▸ **What you will do**
Each entry below must be repeated exactly. Leave the pictures out of it.

▸ **Data for processing**

--*--

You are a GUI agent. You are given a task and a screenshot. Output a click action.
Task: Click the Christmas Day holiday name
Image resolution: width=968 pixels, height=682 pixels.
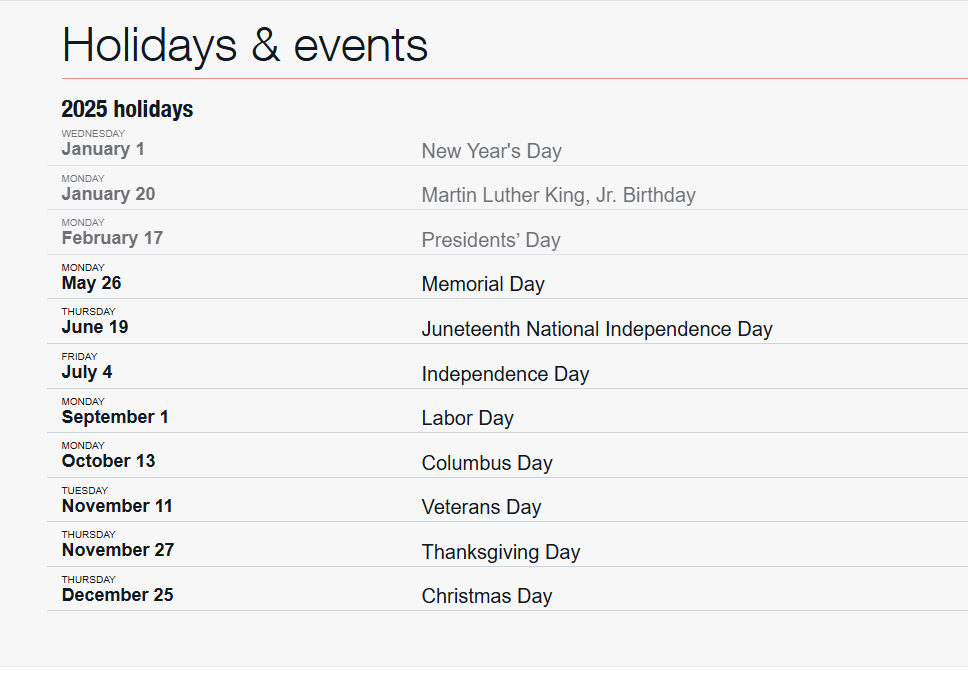tap(487, 596)
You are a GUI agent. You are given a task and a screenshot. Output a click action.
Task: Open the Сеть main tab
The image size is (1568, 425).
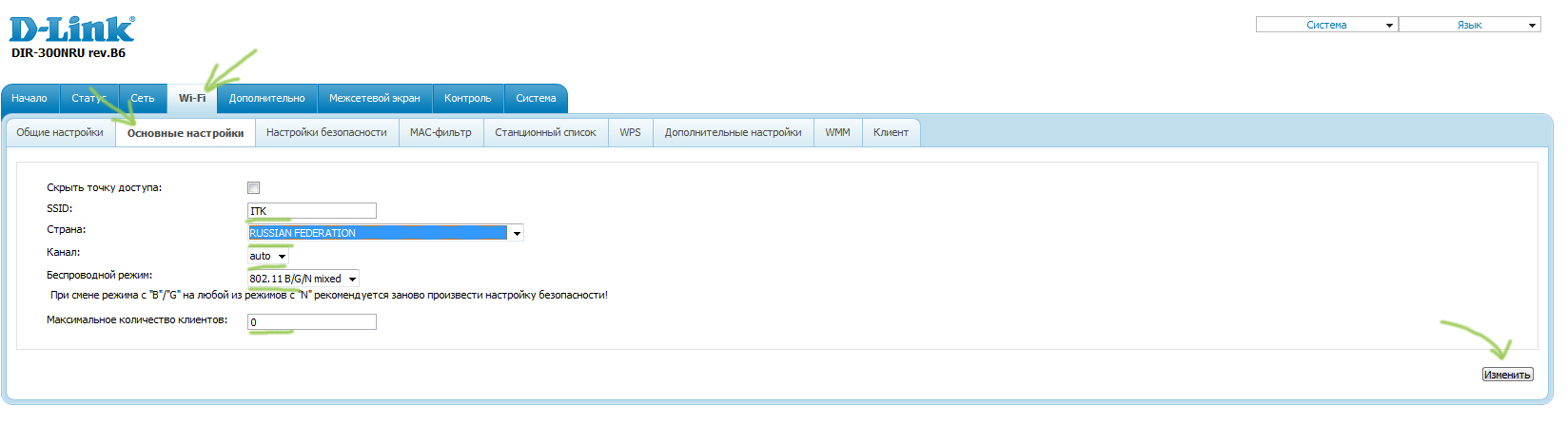(x=143, y=99)
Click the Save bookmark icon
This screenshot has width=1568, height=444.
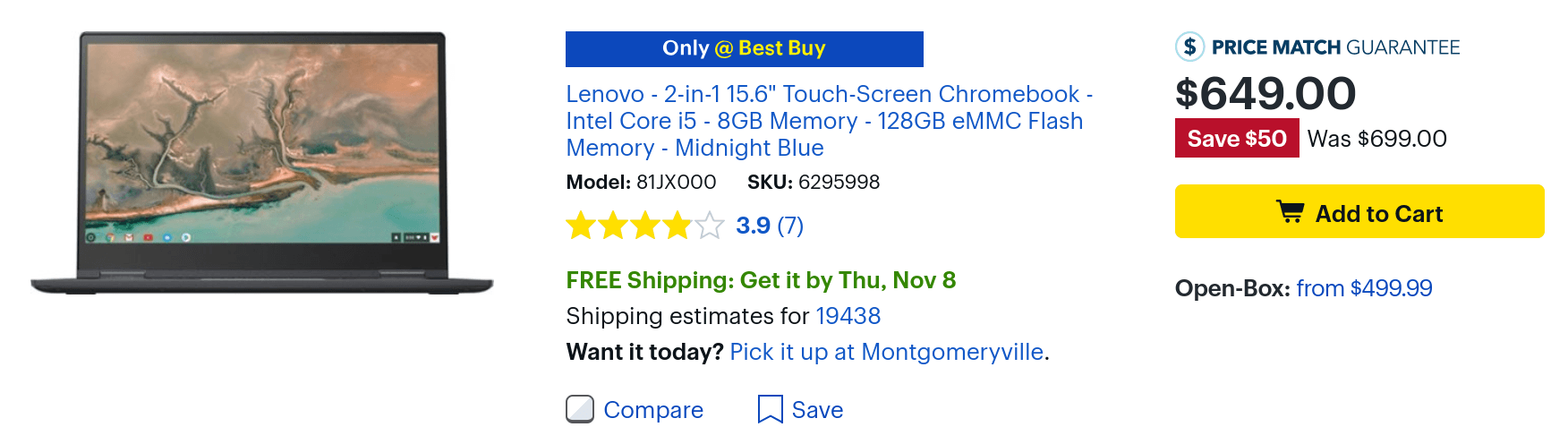[x=770, y=409]
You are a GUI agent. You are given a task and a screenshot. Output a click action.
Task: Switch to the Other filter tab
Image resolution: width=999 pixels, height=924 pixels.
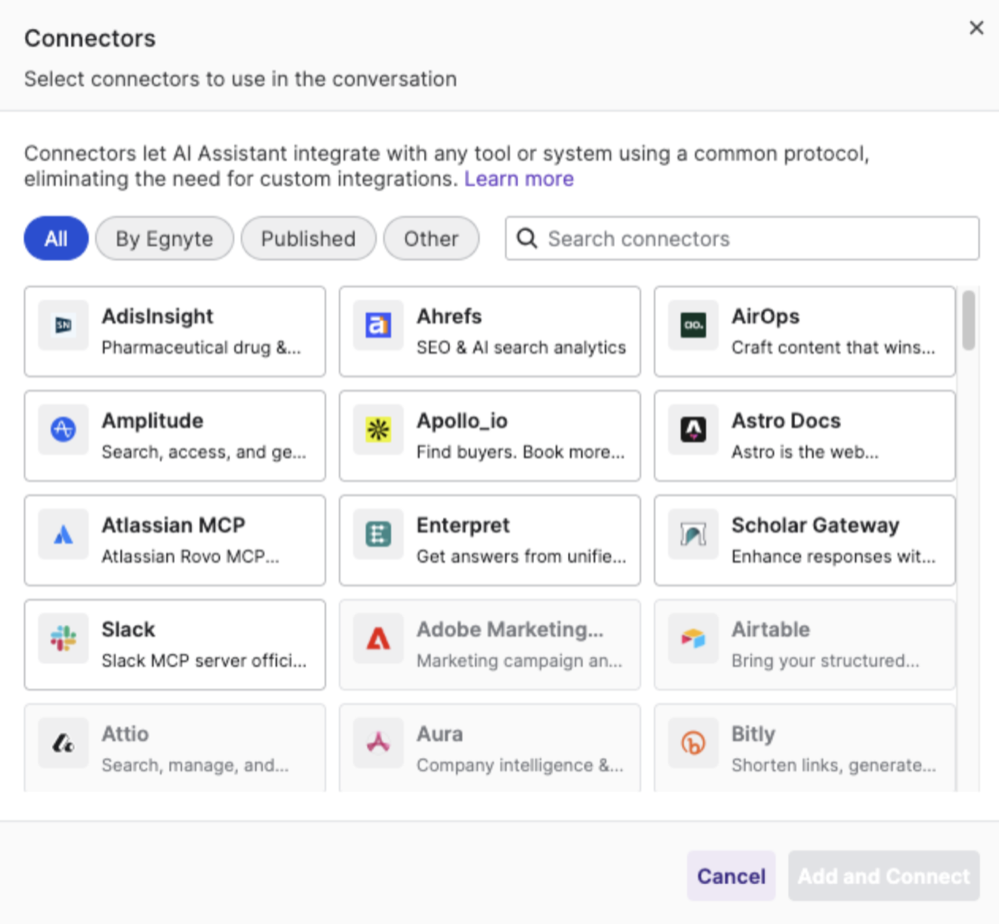[431, 238]
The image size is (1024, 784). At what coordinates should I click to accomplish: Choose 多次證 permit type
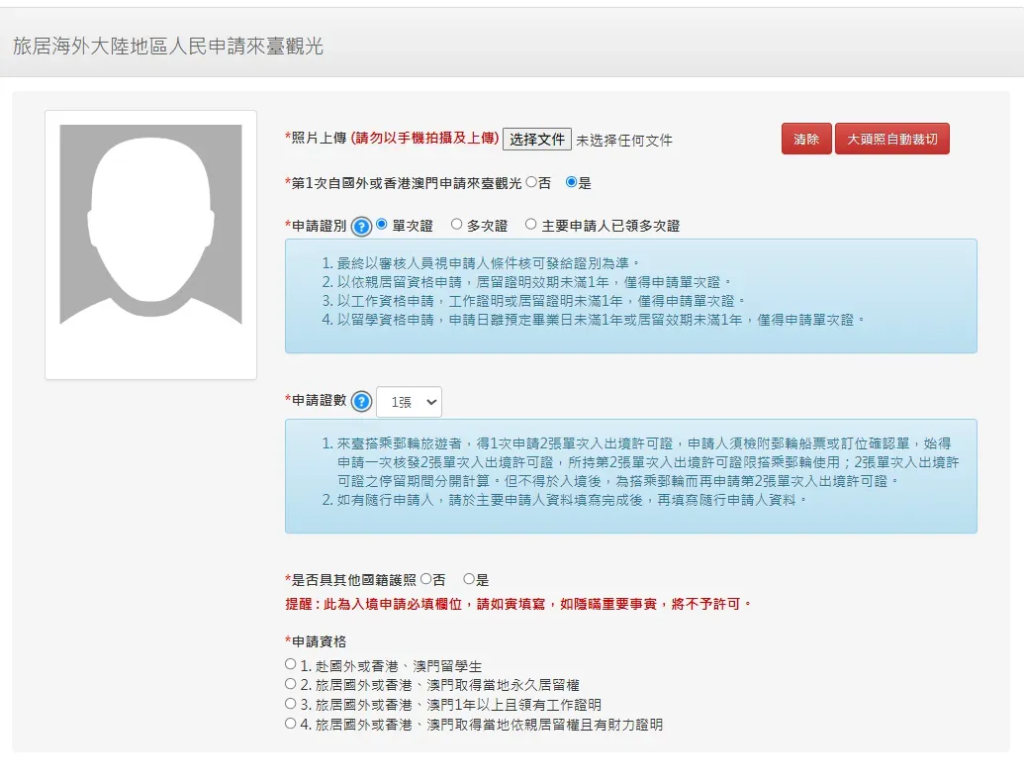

--*--

▸ **Response to the task**
You are a GUI agent. You are given a task and a screenshot. Output a click action.
Task: Click the Christmas Day holiday name
Image resolution: width=968 pixels, height=682 pixels.
tap(487, 596)
You are a GUI agent. You are given a task and a screenshot. Output a click action.
Task: Open the Сеть main tab
The image size is (1568, 425).
(x=143, y=99)
Click the Save bookmark icon
This screenshot has width=1568, height=444.
[x=770, y=409]
You are a GUI agent. You are given a task and a screenshot. Output a click action.
Task: Switch to the Other filter tab
Image resolution: width=999 pixels, height=924 pixels.
[431, 238]
The image size is (1024, 784). At what coordinates should I click to accomplish: Choose 多次證 permit type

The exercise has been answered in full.